Under California law, enacted in January, 2005, registered domestic partners in that state have "the same rights, protections, and benefits, and shall be subject to the same responsibilities, obligations and duties under the law...as granted to married spouses." (California Family Code, Section 297-297.5) This was not affected by Proposition 8. How in the world could a professional reporter label the initiative, brought by sincere people with traditional values, as a "ballot measure that cost gays rights"? What "rights" did they lose? Did the court that decided by one vote (4-3) last May that the state's constitution fuzzily implied gays could marry "give rights" that then the mean, cruel homophobes of the state voted to take away?
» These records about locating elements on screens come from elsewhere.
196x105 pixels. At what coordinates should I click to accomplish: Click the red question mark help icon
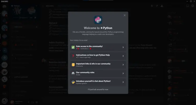73,56
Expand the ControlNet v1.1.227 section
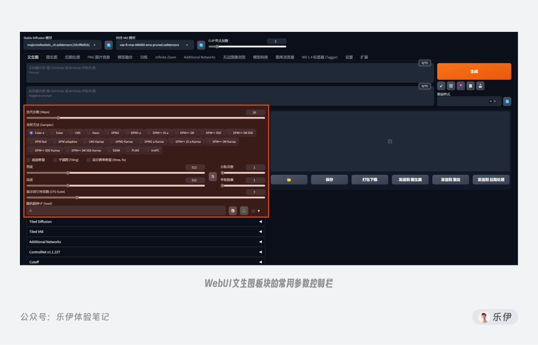This screenshot has height=345, width=538. pyautogui.click(x=145, y=252)
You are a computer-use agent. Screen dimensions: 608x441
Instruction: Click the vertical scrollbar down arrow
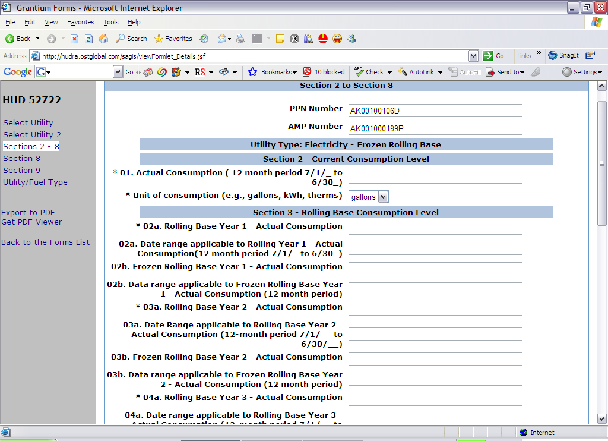click(601, 418)
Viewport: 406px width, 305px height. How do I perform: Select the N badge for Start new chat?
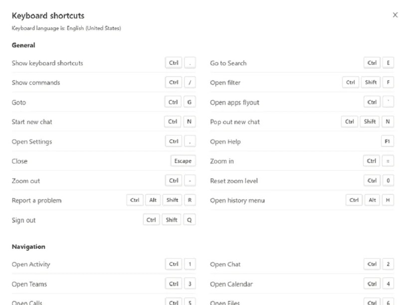[x=190, y=122]
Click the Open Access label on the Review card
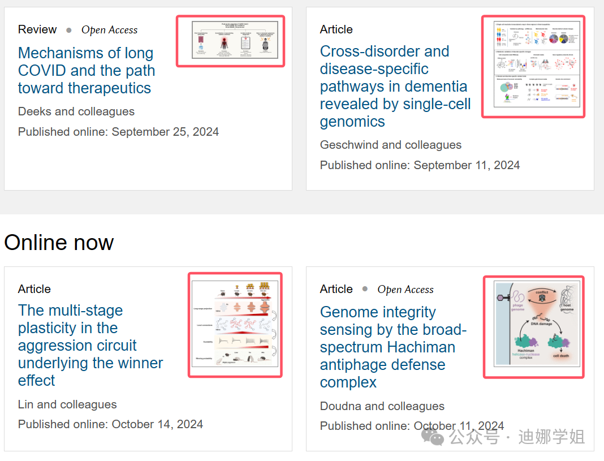 (x=109, y=30)
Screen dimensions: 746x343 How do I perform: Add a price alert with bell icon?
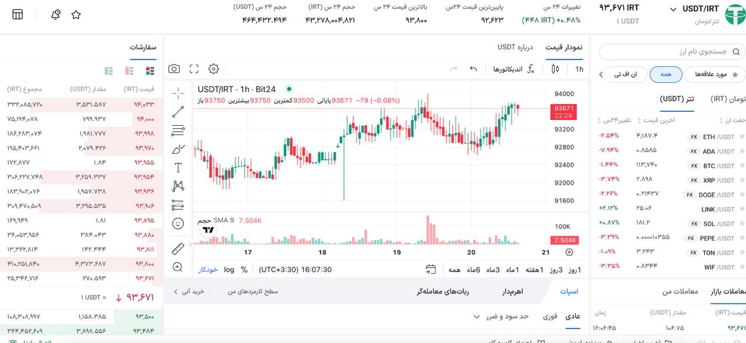point(56,15)
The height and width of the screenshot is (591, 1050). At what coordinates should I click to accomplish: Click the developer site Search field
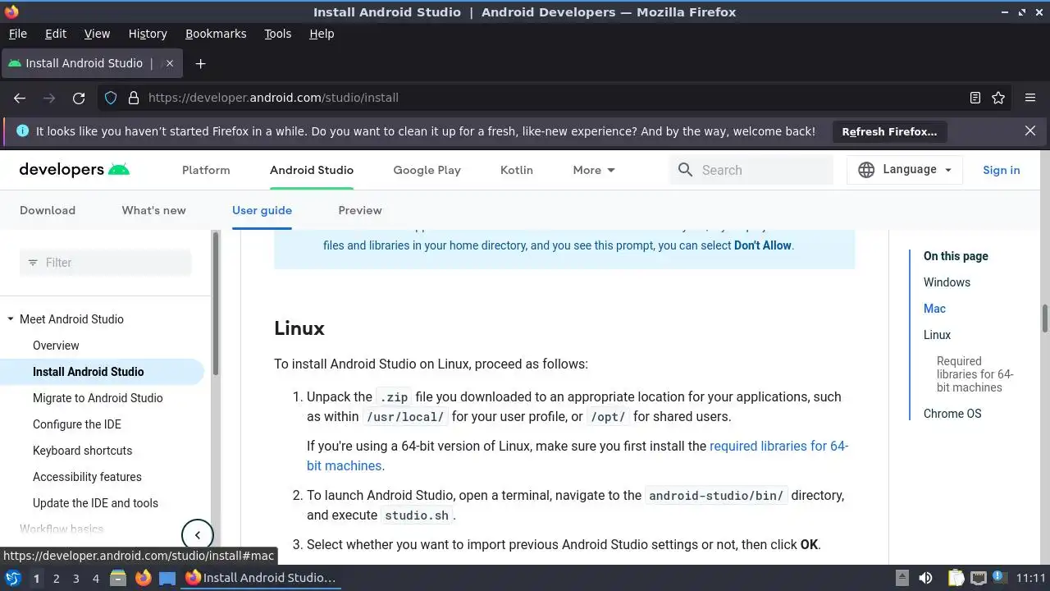[x=763, y=170]
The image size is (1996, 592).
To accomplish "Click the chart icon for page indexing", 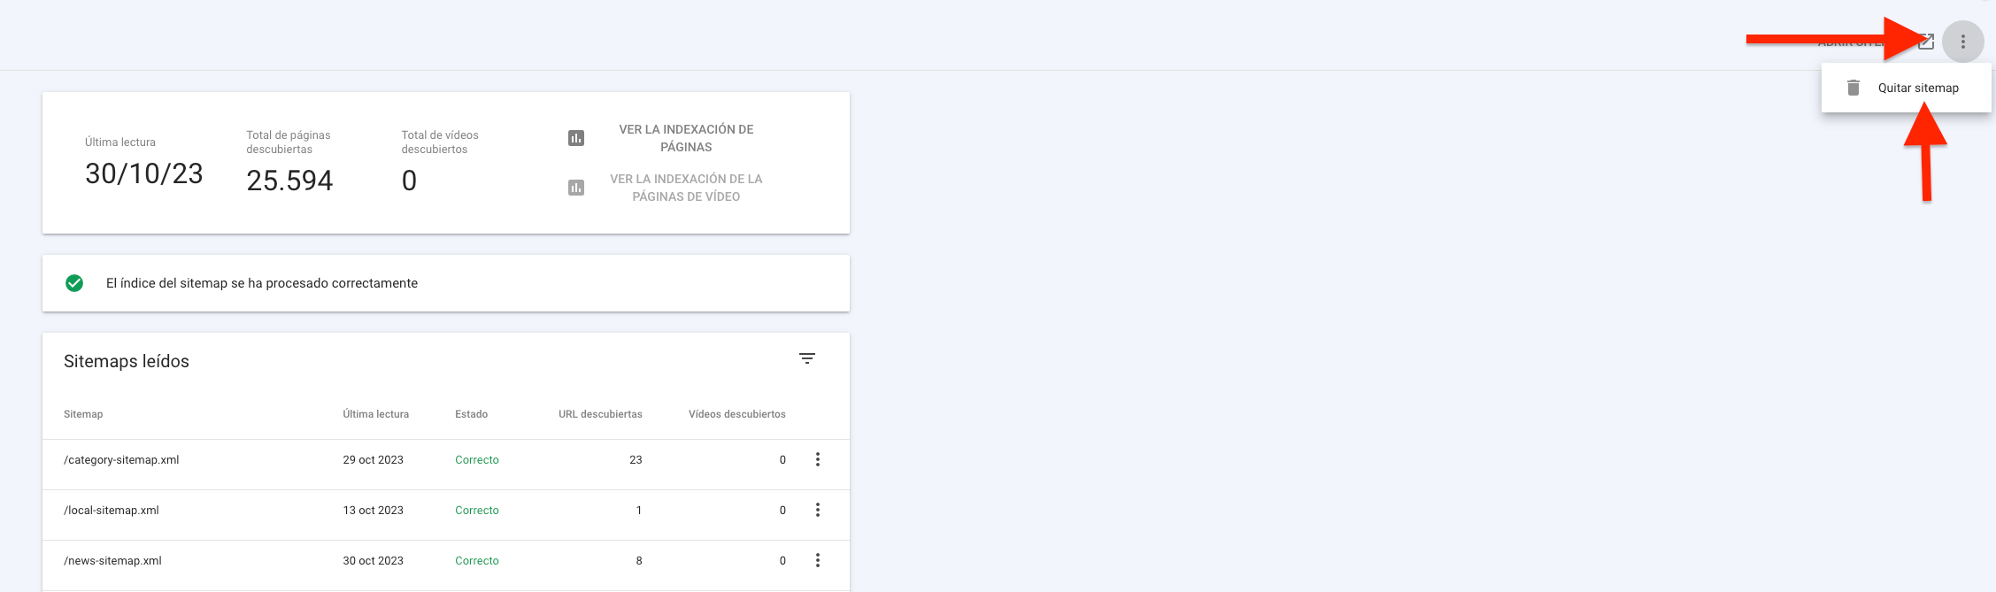I will point(576,138).
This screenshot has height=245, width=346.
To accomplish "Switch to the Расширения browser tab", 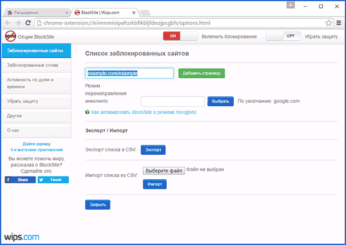I will pos(37,13).
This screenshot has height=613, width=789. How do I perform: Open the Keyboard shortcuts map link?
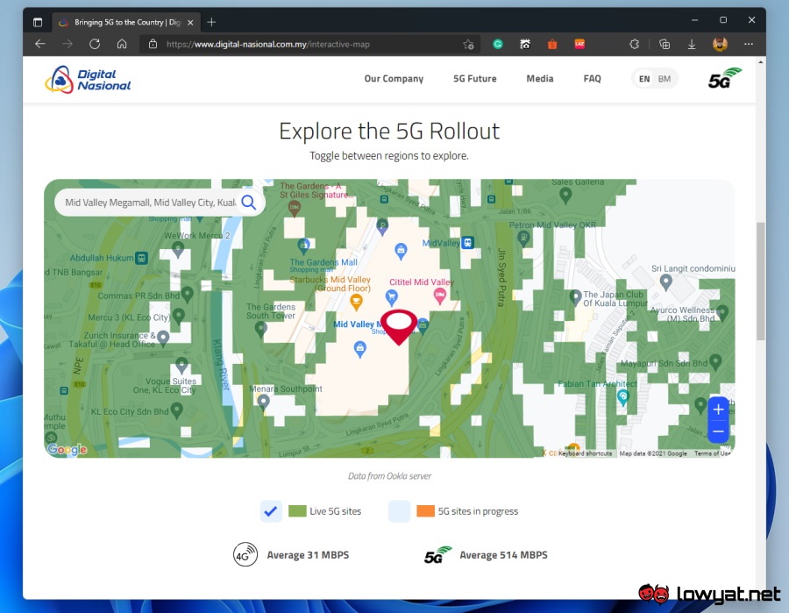pos(585,453)
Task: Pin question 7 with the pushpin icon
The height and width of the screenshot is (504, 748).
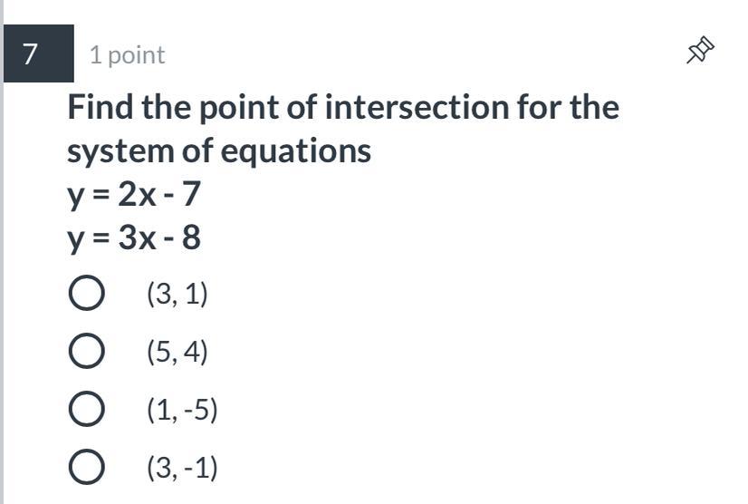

Not really, as couples "married" after the ruling but before Proposition 8 retain even the name.
At issue--and now clarified--is whether two of the same gender in a committed relationship can be recognized according to California law as a "marriage." That's it. There's no "discrimination" or disadvantage to gays except lexiconically.
This is not about hatred or injustice, but that's all you read about in the press--irate gay people and their supporters shouting that they're just the same as the unfairly legally disadvantaged blacks of the early 60s. If that's the case, then why are there no voices from the national black leadership putting their reputations on the line for their gay "brothers?" Could it be because most of the black population is Christian and believes that marriage joins man and woman only? In their campaign, Barack Obama and Joe Biden repeated that they, too, hold that marriage is between one man and one woman.
The lead sentence of Maura Dolan's piece riled me because of its suggestion that those in favor of Proposition 8 are in the midst of some eeeeevil campaign to "cost gays and minorities more rights." It's this sinister painting of anyone loyal to traditional religious perspectives as rampaging to extinguish "rights" of homosexuals that I can't bear. the majority of the population is now defensive; gays and their supporters are the ones on the attack, against the universal understanding of marriage. They no longer claim they want marriage's privileges and responsibilities--California law already guarantees that--they want the word "marriage" because they want official sanction for their sexuality and the gravity of their relationship equal with the man-woman joining that provides the next generation.
I have gay friends and relatives, and I love and respect them. The people I happen to know recognize their relationships are not identical to traditional marriages; they acknowledge and are comfortable with who they are. If they should commit to a partner and decide to say they're married, I have no problem honoring the way they choose to present themselves, and my caring and regard for them would not change. But it's a different issue when government takes a position, and when the voters of a state express their explicit will regarding that policy.
No one I know who supported Proposition 8 has any hunger for future ballot issues, much less any to "cost gays and minorities more rights." No rights were lost with Proposition 8; biased reporters who snigglingly deride the will of California's majority simply clarify the real source of this issue's antipathy.